As per my post last week, I have downloaded the week one program (L&S) from round one and have been doing it this week. I blogged wednesday's core session and now I have completed the thursday and friday sessions (upper and lower body).
I was pretty stoked with myself.. I was able to complete them all and a lot easier then when I tried last round! I need to record the weights and reps and any changes I needed to make as well!
1000m on rowing machine: 5mins 30
Assisted chin-ups (50kg 3x8) At 56kg I think that this means I was only lifting 6kg.. I'm meant to be lifting the equivelant of 25kg! Any help here would be great!
chest Press with Barbell... there was a 12.5kg barbell set up so I used that for 3x12, I think I need to increase it as it was quite easy.
Dumbbell Fly.. 5kg, 3x12 (I felt it, and it felt goooood!)
Machine Shoulder Press.. I used the 'overhead press' machine with 16kg.. 3x8
Tricep Dips (1 leg elevated).. I did the three sets left leg/right leg/both legs down.

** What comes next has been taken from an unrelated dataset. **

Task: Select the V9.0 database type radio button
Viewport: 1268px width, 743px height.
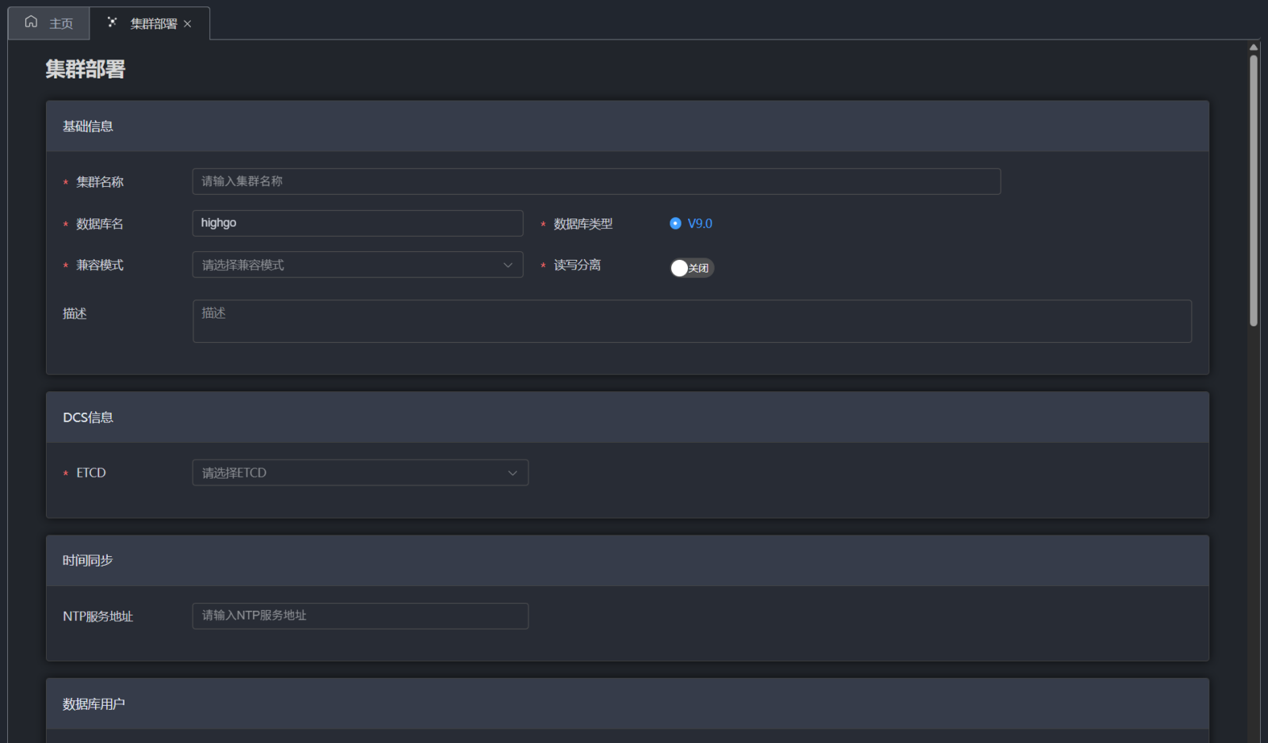Action: pos(675,223)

Front Raises 2kg, 3x12 (ouchies)
Bicep curls with dumbbells 5kg 3x8. These were weird as I am not used to started with my hand by my sides. I might check the instructions again!
Abs circuit was easy as, though I used knees for the side planks as I have never done them before!
Leg Press 84kg, 3x12 sets (I reckon I could increase it a bit too)
Squats.. I need to use a barbell next time as I just don't feel it!
Leg extensions.. my core is so soft but I managed the 3x12 easy
Step Ups, 3x12l/r 5kg - no problems
Seated Donkey Calf Raises.. no machine so I did straight calf raises, the last set I did toes in for 12 and toes out for 12.
Fitball Hamstring Curls - loved it.. I felt it this time, last time I tried these I just couldn't get it to work! 3x12
Clams.. my flexibility is limiting my success here.. I can do them but it pulls my right quad to a cramp.
Nice to not have abs in this one but the extra stretches were lovely!
The new program is going to be a bit different to this but I am enjoying getting into the gym and loving the muscle work!